What is District Energy (“DE”)?
District Energy is the collective term given for the centralised production and distribution of heating or cooling energy. DE plants are built to service an entire city “district” of buildings or other large scale geographical area.
For district cooling systems, a centralised plant produces chilled water which is pumped through an underground pipeline network throughout the applicable district. The pipeline connects to each building, and chilled water passes through an energy transfer station (where it is used to chill the air within the buildings). The water is then returned to the chilling plant through a separate pipeline network where the chilling process is repeated. District heating systems work in the same way, except that the circulating water is heated instead of chilled.
What project delivery models are used for DE projects?
Traditionally, building owners have procured their cooling or heating needs by contracting to build a DE plant and pipeline networks and then contracting with a separate utility company to operate the DE system. Another model that has become common in the Middle East market over the last decade involves a building owner contracting with a utility company to build and operate the DE plant and the pipeline networks, with the building owner paying the capital expenses (“capex”) and operating expenses (“opex”) of the DE system (which includes a profit for the utility company).
One new model that has been introduced to the DE industry is the privately financed public-private-partnership (“PPP”) concession model. PPP differs from traditional models in that the private sector partner (which may be a consortium comprising a utility company and an infrastructure fund) undertakes to finance (through debt or equity) the capex and opex of the DE system. The key distinction to the traditional models is the money flow—the building owner/end user is no longer paying the up front costs.
Why do Public-Private-Partnerships have the potential of becoming the “new standard” for District Energy deals in the Middle East?
Several reasons: first, PPP has a proven track record internationally with lenders and is a structure that lends itself well to utility infrastructure. Second, Middle East finance markets are familiar with the application of the PPP model to independent power projects (“IPPs”), independent power and water projects (“IWPPs”) and wastewater treatment plants (“WWTPs”). District Energy has similarities to other utilities such as power, water and wastewater, so the PPP model is, in some respects, a natural extension for DE deals.

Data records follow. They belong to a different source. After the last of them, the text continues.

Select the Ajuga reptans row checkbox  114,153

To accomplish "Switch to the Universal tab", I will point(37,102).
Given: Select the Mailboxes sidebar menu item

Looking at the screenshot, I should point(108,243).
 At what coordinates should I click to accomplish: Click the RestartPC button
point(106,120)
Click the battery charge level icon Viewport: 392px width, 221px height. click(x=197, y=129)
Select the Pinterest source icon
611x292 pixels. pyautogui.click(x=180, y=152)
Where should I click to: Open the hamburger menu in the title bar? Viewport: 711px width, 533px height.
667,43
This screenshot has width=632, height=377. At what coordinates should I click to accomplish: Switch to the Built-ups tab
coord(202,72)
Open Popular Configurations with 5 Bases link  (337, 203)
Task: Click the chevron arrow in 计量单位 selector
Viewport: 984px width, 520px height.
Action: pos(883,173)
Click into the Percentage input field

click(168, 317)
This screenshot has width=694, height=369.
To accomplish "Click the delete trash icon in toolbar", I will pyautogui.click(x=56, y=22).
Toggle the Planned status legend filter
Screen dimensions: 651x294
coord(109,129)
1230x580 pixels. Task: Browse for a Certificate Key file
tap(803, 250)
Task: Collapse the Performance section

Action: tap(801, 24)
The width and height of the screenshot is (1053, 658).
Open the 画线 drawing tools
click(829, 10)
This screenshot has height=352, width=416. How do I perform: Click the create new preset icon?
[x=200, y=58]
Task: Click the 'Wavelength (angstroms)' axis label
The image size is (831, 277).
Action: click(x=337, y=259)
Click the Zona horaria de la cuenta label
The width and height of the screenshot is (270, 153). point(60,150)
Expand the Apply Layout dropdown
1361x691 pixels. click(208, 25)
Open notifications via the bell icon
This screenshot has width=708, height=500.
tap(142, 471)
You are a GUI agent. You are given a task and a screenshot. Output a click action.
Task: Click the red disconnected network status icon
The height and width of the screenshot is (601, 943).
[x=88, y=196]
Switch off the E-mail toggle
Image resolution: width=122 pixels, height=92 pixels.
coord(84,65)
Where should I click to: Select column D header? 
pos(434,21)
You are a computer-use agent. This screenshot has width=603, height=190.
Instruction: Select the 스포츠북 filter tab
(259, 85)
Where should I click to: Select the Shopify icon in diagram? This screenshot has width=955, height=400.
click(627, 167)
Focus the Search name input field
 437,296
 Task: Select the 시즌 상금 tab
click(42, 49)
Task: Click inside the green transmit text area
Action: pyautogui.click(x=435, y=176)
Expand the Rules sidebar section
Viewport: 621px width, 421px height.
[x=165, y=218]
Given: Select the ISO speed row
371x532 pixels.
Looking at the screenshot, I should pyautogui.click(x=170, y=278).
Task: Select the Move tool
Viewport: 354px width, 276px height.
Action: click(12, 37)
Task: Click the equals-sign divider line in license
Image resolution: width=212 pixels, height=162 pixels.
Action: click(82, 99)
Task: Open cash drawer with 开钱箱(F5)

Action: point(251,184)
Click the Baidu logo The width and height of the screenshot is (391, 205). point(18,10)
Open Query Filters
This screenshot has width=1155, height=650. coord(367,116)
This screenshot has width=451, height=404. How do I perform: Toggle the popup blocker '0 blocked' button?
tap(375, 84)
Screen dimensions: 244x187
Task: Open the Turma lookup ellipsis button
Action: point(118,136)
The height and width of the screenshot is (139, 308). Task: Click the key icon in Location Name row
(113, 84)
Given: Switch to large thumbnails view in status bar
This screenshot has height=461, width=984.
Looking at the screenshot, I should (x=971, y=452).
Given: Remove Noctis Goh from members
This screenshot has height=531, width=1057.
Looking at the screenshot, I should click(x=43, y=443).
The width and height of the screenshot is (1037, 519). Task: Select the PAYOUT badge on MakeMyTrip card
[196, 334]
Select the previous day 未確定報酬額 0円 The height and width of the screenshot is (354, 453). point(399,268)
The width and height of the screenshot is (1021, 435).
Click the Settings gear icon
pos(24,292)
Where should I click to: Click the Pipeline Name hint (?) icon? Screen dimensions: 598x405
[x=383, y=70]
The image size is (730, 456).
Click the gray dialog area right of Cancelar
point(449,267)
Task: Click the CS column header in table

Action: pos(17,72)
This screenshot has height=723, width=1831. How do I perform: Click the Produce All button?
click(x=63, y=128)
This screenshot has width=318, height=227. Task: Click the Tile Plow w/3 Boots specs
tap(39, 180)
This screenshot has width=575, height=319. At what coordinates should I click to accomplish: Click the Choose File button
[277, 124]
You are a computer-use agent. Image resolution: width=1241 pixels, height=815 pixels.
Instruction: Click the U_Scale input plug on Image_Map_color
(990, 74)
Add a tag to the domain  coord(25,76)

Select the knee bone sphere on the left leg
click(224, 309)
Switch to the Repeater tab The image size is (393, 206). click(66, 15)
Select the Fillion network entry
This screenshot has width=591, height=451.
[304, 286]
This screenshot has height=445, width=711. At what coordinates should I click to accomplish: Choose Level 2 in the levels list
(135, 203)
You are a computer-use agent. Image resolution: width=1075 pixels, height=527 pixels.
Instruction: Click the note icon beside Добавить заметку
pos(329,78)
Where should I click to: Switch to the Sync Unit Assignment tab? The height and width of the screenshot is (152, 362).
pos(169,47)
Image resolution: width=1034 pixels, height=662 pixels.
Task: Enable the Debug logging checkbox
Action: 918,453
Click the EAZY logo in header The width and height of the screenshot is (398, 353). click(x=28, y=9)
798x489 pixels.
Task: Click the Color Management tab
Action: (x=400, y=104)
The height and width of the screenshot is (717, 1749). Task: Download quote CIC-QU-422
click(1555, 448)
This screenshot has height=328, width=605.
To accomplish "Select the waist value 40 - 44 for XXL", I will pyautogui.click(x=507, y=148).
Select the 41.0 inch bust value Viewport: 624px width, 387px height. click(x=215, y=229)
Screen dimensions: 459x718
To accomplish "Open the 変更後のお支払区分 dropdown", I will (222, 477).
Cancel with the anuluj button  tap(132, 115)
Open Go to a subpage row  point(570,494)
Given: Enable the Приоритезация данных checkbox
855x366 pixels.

King & Spalding has helped introduce a PPP concession model which has been used on several recent Middle East DE deals. In some cases, this model differs from those used on IPPs, IWPPs, and WWTPs, where the public sector grantor often takes the complete offtake of power, water, or wastewater in exchange for the private sector ensuring that the utility is made “available”. The key difference is that the DE PPP concession model allows for an “end-user pays” regime. Under this model, the private sector party is granted the right or “concession” to collect revenues directly from end users of the DE system. Other concessions may also be granted to the private sector party, such as the right to use an established network or the provision of subsidised make up water for the DE plant. In return for these concessions, the public sector party receives a royalty payment from the private sector partner. If the DE system is project financed, then for “bankability” reasons, the lenders may require deposits by end users and/or other enhancements to mitigate credit risk.
What are some key considerations in applying the PPP model to a DE project?
PPPs should not be applied to every project. PPPs bring benefits if the public sector achieves value for money. This value will be achieved if the private sector can deliver services more cost efficiently than the public sector. However, other factors in determining whether the public sector achieves value for money include obtaining optimal transfer of risks to the private sector, whole of life costing, and harnessing innovation from the private sector.
DE deals also require careful due diligence on end users’ demands for energy. For IPPs, if there is excess power produced by the plant, this excess capacity can be sold to the grid. DE systems, however, service “captive” markets, and excess chilled energy cannot be readily diverted to different end users. This means that all end users are identified up front, and new end users can only join if they are within the serviced area.
Finally, debt finance in the current global market is a challenge for greenfield infrastructure projects. However, the PPP concession model is attracting a lot of attention and lenders are becoming increasingly more comfortable with the PPP concession model and DE technology. In addition, DE plants are now being built in phases, allowing smaller tranches of debt to be drawn down commensurate with the capex for the capacity then installed.